_Written task_
Format the records below as a numbered list, leaving out the blank lines.

_Data for processing_
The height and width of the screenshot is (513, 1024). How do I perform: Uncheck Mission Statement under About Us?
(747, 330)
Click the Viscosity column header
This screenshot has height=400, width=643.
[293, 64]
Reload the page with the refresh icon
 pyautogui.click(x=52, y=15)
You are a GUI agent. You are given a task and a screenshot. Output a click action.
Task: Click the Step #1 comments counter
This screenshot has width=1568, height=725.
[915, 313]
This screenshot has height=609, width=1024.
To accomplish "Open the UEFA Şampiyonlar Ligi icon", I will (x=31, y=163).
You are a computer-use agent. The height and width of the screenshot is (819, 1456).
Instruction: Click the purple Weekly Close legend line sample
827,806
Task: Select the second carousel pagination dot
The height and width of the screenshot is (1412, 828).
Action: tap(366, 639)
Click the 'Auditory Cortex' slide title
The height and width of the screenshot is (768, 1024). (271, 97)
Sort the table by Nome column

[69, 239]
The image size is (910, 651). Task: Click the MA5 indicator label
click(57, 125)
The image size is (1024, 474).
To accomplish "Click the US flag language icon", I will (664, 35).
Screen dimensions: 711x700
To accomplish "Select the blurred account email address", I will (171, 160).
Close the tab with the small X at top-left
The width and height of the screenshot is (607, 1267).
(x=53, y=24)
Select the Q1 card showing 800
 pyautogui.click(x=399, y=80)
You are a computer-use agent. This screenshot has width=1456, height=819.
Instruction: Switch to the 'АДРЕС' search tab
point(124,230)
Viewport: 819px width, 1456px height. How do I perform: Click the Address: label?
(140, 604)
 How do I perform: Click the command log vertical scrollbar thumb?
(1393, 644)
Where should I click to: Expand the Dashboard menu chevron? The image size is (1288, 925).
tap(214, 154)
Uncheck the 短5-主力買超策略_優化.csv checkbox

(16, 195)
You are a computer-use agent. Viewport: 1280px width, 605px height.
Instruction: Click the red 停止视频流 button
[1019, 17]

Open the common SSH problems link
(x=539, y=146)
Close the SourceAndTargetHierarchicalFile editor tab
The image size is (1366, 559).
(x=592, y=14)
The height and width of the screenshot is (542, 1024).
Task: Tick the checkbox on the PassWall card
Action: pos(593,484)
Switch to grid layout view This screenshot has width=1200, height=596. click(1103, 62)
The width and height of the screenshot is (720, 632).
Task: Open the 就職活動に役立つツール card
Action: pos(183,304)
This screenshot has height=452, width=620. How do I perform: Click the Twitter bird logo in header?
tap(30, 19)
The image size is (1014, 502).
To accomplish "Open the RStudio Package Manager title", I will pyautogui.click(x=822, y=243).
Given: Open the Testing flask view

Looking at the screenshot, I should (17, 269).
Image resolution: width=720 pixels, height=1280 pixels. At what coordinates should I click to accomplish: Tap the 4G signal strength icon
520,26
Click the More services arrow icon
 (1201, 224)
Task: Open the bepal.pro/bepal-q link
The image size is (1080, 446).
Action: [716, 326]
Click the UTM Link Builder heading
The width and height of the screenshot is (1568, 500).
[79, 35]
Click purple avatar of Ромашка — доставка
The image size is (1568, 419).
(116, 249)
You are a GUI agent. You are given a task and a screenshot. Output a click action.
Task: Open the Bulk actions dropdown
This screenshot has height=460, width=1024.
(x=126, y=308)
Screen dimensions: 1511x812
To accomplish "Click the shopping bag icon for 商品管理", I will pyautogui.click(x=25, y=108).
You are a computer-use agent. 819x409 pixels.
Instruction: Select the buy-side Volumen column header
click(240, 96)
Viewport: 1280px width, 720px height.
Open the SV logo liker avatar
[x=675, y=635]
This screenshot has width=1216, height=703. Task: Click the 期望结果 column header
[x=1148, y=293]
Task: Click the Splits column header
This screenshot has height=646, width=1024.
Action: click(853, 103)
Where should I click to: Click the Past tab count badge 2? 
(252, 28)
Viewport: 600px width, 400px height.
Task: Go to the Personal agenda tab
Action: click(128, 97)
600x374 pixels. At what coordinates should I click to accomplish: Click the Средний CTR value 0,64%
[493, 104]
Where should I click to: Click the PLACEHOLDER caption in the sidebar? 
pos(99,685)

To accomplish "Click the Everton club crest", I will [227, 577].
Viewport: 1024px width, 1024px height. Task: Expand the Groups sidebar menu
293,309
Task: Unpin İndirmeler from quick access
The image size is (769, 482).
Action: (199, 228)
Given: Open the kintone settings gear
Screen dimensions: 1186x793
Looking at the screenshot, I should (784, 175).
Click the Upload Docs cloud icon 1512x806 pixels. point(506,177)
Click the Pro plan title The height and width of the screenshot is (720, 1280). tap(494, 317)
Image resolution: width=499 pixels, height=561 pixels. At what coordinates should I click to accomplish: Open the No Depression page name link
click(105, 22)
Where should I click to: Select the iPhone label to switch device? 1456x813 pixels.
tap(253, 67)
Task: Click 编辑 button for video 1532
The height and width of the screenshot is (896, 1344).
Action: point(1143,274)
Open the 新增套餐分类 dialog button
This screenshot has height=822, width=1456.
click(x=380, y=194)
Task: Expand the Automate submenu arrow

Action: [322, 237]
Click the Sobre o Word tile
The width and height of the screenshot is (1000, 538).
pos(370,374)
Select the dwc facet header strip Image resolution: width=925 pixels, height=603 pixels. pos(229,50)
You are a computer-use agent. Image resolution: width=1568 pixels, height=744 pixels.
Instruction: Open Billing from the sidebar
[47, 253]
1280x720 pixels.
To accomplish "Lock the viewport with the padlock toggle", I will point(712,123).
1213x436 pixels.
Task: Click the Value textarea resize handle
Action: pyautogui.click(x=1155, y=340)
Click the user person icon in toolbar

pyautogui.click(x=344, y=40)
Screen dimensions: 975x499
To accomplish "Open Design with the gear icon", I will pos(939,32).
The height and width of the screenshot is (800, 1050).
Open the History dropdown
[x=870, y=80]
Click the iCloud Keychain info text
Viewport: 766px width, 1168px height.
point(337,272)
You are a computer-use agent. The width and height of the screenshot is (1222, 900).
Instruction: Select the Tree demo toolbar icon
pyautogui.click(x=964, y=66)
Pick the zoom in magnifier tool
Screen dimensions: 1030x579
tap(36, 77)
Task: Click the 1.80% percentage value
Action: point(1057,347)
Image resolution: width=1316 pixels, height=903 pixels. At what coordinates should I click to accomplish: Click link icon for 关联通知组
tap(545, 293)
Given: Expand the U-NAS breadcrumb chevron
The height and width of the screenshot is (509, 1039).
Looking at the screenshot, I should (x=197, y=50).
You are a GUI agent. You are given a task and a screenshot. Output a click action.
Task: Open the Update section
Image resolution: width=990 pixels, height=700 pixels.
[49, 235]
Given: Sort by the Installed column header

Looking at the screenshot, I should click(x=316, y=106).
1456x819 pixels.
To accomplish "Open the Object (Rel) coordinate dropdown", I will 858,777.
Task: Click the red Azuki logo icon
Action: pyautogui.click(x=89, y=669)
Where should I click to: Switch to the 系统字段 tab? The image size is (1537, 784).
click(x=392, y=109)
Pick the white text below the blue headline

_Task solution_
1. The height and width of the screenshot is (513, 1024). How do I perform: Uncheck Mission Statement under About Us?
2. (747, 330)
3. Click the Viscosity column header
4. This screenshot has height=400, width=643.
5. [293, 64]
6. Reload the page with the refresh icon
7.  pyautogui.click(x=52, y=15)
8. You are a GUI agent. You are given a task and a screenshot. Output a click action.
9. Task: Click the Step #1 comments counter
10. This screenshot has width=1568, height=725.
11. [915, 313]
12. This screenshot has height=609, width=1024.
13. To accomplish "Open the UEFA Şampiyonlar Ligi icon", I will (x=31, y=163).
14. You are a computer-use agent. The height and width of the screenshot is (819, 1456).
15. Instruction: Click the purple Weekly Close legend line sample
16. 827,806
17. Task: Select the second carousel pagination dot
18. The height and width of the screenshot is (1412, 828).
19. Action: tap(366, 639)
20. Click the 'Auditory Cortex' slide title
21. The height and width of the screenshot is (768, 1024). (271, 97)
22. Sort the table by Nome column
23. [69, 239]
24. The image size is (910, 651). Task: Click the MA5 indicator label
25. click(57, 125)
26. The image size is (1024, 474).
27. To accomplish "Click the US flag language icon", I will (664, 35).
28. Screen dimensions: 711x700
29. To accomplish "Select the blurred account email address", I will (171, 160).
30. Close the tab with the small X at top-left
31. The width and height of the screenshot is (607, 1267).
32. (x=53, y=24)
33. Select the Q1 card showing 800
34.  pyautogui.click(x=399, y=80)
35. You are a computer-use agent. This screenshot has width=1456, height=819.
36. Instruction: Switch to the 'АДРЕС' search tab
37. point(124,230)
38. Viewport: 819px width, 1456px height. How do I perform: Click the Address: label?
39. (140, 604)
40.  How do I perform: Click the command log vertical scrollbar thumb?
41. (1393, 644)
42. Where should I click to: Expand the Dashboard menu chevron? The image size is (1288, 925).
43. tap(214, 154)
44. Uncheck the 短5-主力買超策略_優化.csv checkbox
45. (16, 195)
46. You are a computer-use agent. Viewport: 1280px width, 605px height.
47. Instruction: Click the red 停止视频流 button
48. [1019, 17]
49. Open the common SSH problems link
50. (x=539, y=146)
51. Close the SourceAndTargetHierarchicalFile editor tab
52. The image size is (1366, 559).
53. (x=592, y=14)
54. The height and width of the screenshot is (542, 1024).
55. Task: Tick the checkbox on the PassWall card
56. Action: pos(593,484)
57. Switch to grid layout view This screenshot has width=1200, height=596. click(1103, 62)
58. The width and height of the screenshot is (720, 632).
59. Task: Open the 就職活動に役立つツール card
60. Action: pos(183,304)
61. This screenshot has height=452, width=620. How do I perform: Click the Twitter bird logo in header?
62. tap(30, 19)
63. The image size is (1014, 502).
64. To accomplish "Open the RStudio Package Manager title", I will pyautogui.click(x=822, y=243).
65. Given: Open the Testing flask view
66. Looking at the screenshot, I should (17, 269).
67. Image resolution: width=720 pixels, height=1280 pixels. At what coordinates should I click to accomplish: Tap the 4G signal strength icon
68. 520,26
69. Click the More services arrow icon
70.  (1201, 224)
71. Task: Open the bepal.pro/bepal-q link
72. The image size is (1080, 446).
73. Action: [716, 326]
74. Click the UTM Link Builder heading
75. The width and height of the screenshot is (1568, 500).
76. [79, 35]
77. Click purple avatar of Ромашка — доставка
78. The image size is (1568, 419).
79. (116, 249)
80. You are a GUI agent. You are given a task and a screenshot. Output a click action.
81. Task: Open the Bulk actions dropdown
82. This screenshot has height=460, width=1024.
83. (x=126, y=308)
84. Screen dimensions: 1511x812
85. To accomplish "Click the shopping bag icon for 商品管理", I will pyautogui.click(x=25, y=108).
86. You are a computer-use agent. 819x409 pixels.
87. Instruction: Select the buy-side Volumen column header
88. click(240, 96)
89. Viewport: 1280px width, 720px height.
90. Open the SV logo liker avatar
91. [x=675, y=635]
92. This screenshot has width=1216, height=703. Task: Click the 期望结果 column header
93. [x=1148, y=293]
94. Task: Click the Splits column header
95. This screenshot has height=646, width=1024.
96. Action: click(853, 103)
97. Where should I click to: Click the Past tab count badge 2? 
98. (252, 28)
99. Viewport: 600px width, 400px height.
100. Task: Go to the Personal agenda tab
101. Action: click(128, 97)
102. 600x374 pixels. At what coordinates should I click to accomplish: Click the Средний CTR value 0,64%
103. [493, 104]
104. Where should I click to: Click the PLACEHOLDER caption in the sidebar? 
105. pos(99,685)
106. To accomplish "Click the Everton club crest", I will [227, 577].
107. Viewport: 1024px width, 1024px height. Task: Expand the Groups sidebar menu
108. 293,309
109. Task: Unpin İndirmeler from quick access
110. The image size is (769, 482).
111. Action: (199, 228)
112. Given: Open the kintone settings gear
113. Screen dimensions: 1186x793
114. Looking at the screenshot, I should (784, 175).
115. Click the Upload Docs cloud icon 1512x806 pixels. point(506,177)
116. Click the Pro plan title The height and width of the screenshot is (720, 1280). tap(494, 317)
117. Image resolution: width=499 pixels, height=561 pixels. At what coordinates should I click to accomplish: Open the No Depression page name link
118. click(105, 22)
119. Where should I click to: Select the iPhone label to switch device? 1456x813 pixels.
120. tap(253, 67)
121. Task: Click 编辑 button for video 1532
122. The height and width of the screenshot is (896, 1344).
123. Action: point(1143,274)
124. Open the 新增套餐分类 dialog button
125. This screenshot has height=822, width=1456.
126. click(x=380, y=194)
127. Task: Expand the Automate submenu arrow
128. Action: [322, 237]
129. Click the Sobre o Word tile
130. The width and height of the screenshot is (1000, 538).
131. pos(370,374)
132. Select the dwc facet header strip Image resolution: width=925 pixels, height=603 pixels. pos(229,50)
133. You are a computer-use agent. Image resolution: width=1568 pixels, height=744 pixels.
134. Instruction: Open Billing from the sidebar
135. [47, 253]
136. 1280x720 pixels.
137. To accomplish "Lock the viewport with the padlock toggle", I will point(712,123).
138. 1213x436 pixels.
139. Task: Click the Value textarea resize handle
140. Action: pyautogui.click(x=1155, y=340)
141. Click the user person icon in toolbar
142. pyautogui.click(x=344, y=40)
143. Screen dimensions: 975x499
144. To accomplish "Open Design with the gear icon", I will pos(939,32).
145. The height and width of the screenshot is (800, 1050).
146. Open the History dropdown
147. [x=870, y=80]
148. Click the iCloud Keychain info text
149. Viewport: 766px width, 1168px height.
150. point(337,272)
151. You are a computer-use agent. The width and height of the screenshot is (1222, 900).
152. Instruction: Select the Tree demo toolbar icon
153. pyautogui.click(x=964, y=66)
154. Pick the zoom in magnifier tool
155. Screen dimensions: 1030x579
156. tap(36, 77)
157. Task: Click the 1.80% percentage value
158. Action: point(1057,347)
159. Image resolution: width=1316 pixels, height=903 pixels. At what coordinates should I click to accomplish: Click link icon for 关联通知组
160. tap(545, 293)
161. Given: Expand the U-NAS breadcrumb chevron
162. The height and width of the screenshot is (509, 1039).
163. Looking at the screenshot, I should (x=197, y=50).
164. You are a GUI agent. You are given a task and a screenshot. Output a click action.
165. Task: Open the Update section
166. Image resolution: width=990 pixels, height=700 pixels.
167. [49, 235]
168. Given: Sort by the Installed column header
169. Looking at the screenshot, I should click(x=316, y=106).
170. 1456x819 pixels.
171. To accomplish "Open the Object (Rel) coordinate dropdown", I will 858,777.
172. Task: Click the red Azuki logo icon
173. Action: pyautogui.click(x=89, y=669)
174. Where should I click to: Switch to the 系统字段 tab? The image size is (1537, 784).
175. click(x=392, y=109)
176. Pick the white text below the blue headline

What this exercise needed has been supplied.